Submitted by Artist: Deann Rubin What is a typical day for you? What is your ideal day in the studio? I am going to lump these two questions together because I do not have a typical day anymore. I am finding out that the older I get, the less time I have and the greater demands on my time.
Both my typical and ideal day/night is getting up, taking a leisurely bath where I think about what I plan to do that day, with my art, any other issues in my life. After my usual chores (emptying waste cans, scooping the litter box, grooming my Persian cat Milo, putting away the dishes in the drainer), I eat something while looking at the RFT, Time magazine, the newspaper or mail. Then I make any phone calls that I need to. With my head clear of all that, I sit down to the loom to weave.
For the library show, I am weaving on my upright student tapestry loom which I often use for demonstrations. I will weave all afternoon and all night. I get up every so often to stretch, go to the bathroom, get a drink, get back and look at the piece from a distance. I take a break for dinner with my husband Michael. I weave until 3, 5 or 6 in the morning.
What music do you listen to? I wake up to NPR (90.7 radio) and have it on all morning. In the afternoon, I usually continue listening to NPR but not always. In the evening, we have the television on. After, Mike goes to bed, I find movies I like or a rerun of a favorite television show, such as: Mr. Brooks, CSI Miami, Cold Case, Die Hard,CNN. When I am on the loom, I listen to the shows and occasionally look over to see the screen.
Please describe your creative process: how you create, when, where, with what materials… My creative process varies but usually I find something, an image, that I respond to. I do many drawings/ sketches of the image with pen/pencil and paper or, I draw on the computer in Adobe Illustrator with the mouse. I often refine the drawing improving lines or areas, illuminating what I do not like through the use of tracing paper or new files. When I get a drawing I am satisfied with, I add color. On the computer, I might try many different color ways. After I get exactly what works, I print. Then, I spend hours tuning the print color to match what I had on the screen. On the computer, I do not use black to tone down a color, instead, I use the opposite color on the color wheel.
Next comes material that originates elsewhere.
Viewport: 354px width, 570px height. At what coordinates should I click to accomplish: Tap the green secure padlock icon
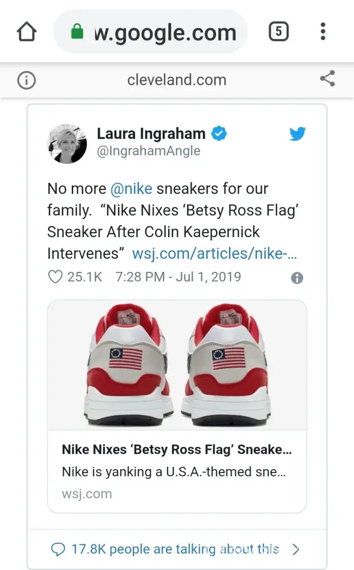(78, 32)
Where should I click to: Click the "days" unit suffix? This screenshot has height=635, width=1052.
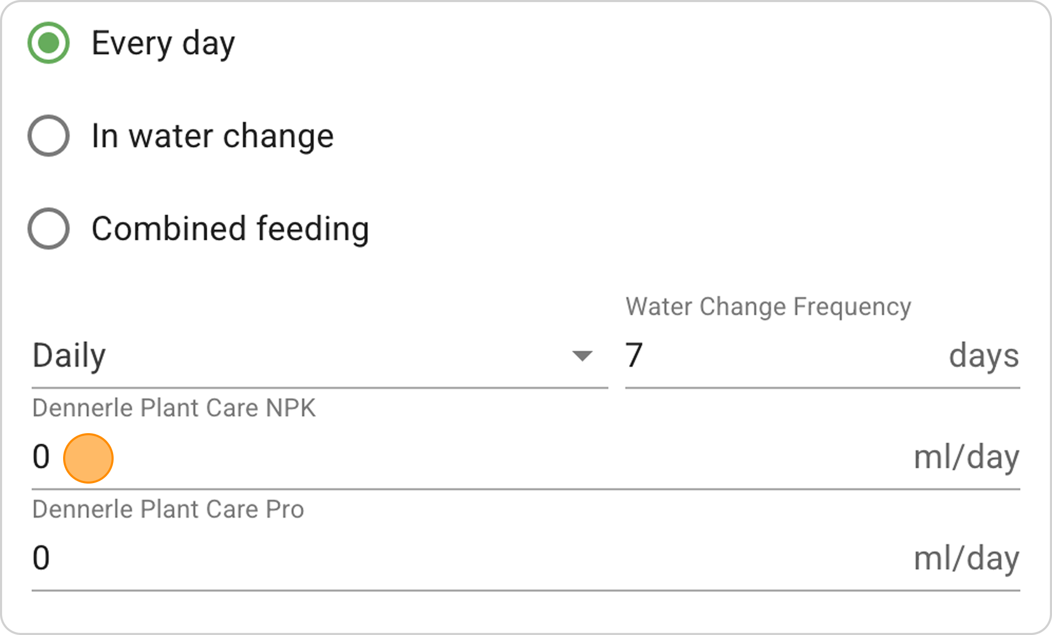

Did you chose or were you chosen to create art? I have always drawn and loved to draw. I do not remember not drawing. I have always been interested in design/style, in clothing, cars, furniture, interiors, hair. I am constantly noticing texture, color, pattern and beautiful light and shadows. And, I have always been drawn to textiles and responded to ceramics. I can not think of art in terms of chosing or being chosen to create art. Art is just part of me, my essence. I think about art all the time. My ideas are constant and lifetimes ahead of my actual produced works.
When a simple strand of thread is knotted, stitched or woven into art, you know that the touch of an artist's hand has transformed the simple to the sublime. Innovation in Textiles 8, coordinated by the Craft Alliance in St. Louis, MO and presented biennially, investigates contemporary fiber art. This fall, more than 20 local galleries, non-profit and private arts organizations will collaborate to showcase textile arts, guest lecturers, fiber centered workshops and programs, free of charge. This biennial, collaborative exhibition will focusing on a wide range of materials and techniques; soft yarns woven into tapestries, shaped and dyed shibori wearables, paper stitched with horse hair, fusions of glass and fiber and quilts whose colors rival the palettes of the Old Masters. The exhibits, lectures and workshops will demonstrate how a single strand of thread is transformed, through process, manipulation and its materiality, to a complex and sublime work of art.